------ The data

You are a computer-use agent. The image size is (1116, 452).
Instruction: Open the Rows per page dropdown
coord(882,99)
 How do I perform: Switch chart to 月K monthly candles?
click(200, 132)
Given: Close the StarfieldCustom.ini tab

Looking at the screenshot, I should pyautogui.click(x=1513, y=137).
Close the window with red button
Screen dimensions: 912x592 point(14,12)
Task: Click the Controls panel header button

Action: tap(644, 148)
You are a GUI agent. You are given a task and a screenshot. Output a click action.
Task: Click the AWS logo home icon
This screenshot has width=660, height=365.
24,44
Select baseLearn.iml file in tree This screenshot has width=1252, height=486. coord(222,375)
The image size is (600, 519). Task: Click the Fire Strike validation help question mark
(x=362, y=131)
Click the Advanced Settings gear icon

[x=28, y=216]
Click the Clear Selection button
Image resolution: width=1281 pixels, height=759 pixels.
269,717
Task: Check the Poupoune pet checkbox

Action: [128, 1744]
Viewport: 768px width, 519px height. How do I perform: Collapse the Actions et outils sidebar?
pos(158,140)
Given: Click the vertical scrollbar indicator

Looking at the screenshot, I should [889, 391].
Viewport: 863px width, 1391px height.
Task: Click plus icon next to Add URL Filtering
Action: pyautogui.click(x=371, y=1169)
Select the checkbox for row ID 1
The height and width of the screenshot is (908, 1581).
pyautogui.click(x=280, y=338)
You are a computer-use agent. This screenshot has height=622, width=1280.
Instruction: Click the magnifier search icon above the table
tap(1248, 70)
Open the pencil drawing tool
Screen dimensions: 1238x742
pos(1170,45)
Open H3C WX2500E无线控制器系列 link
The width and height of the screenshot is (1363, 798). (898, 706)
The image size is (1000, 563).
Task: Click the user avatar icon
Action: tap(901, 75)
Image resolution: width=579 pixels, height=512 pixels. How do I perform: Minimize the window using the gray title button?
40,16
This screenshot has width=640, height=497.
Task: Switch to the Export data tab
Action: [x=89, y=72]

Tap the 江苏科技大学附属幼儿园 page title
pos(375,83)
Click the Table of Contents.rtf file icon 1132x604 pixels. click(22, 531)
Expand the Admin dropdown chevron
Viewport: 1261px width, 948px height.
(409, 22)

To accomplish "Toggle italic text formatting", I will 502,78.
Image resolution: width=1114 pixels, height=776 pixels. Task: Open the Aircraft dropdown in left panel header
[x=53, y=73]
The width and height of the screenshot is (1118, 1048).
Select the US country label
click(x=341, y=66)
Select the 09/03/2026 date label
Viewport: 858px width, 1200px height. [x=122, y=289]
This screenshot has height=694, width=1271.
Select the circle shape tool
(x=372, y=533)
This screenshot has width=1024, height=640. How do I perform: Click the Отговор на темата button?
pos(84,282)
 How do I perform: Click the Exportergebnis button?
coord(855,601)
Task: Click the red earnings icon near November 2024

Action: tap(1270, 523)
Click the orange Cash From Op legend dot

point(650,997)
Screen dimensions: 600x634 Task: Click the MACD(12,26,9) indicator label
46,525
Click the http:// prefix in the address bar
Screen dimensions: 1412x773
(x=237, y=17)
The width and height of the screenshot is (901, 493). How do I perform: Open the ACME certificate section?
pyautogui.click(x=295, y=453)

------------

*Work to be completed*
All lines from the one containing "The width and height of the screenshot is (901, 493)." through the last line of the data, both included, are to be retyped exactly, and no other line belongs in the answer.

*Exercise solution*
The width and height of the screenshot is (901, 493). How do I perform: Open the ACME certificate section?
pyautogui.click(x=295, y=453)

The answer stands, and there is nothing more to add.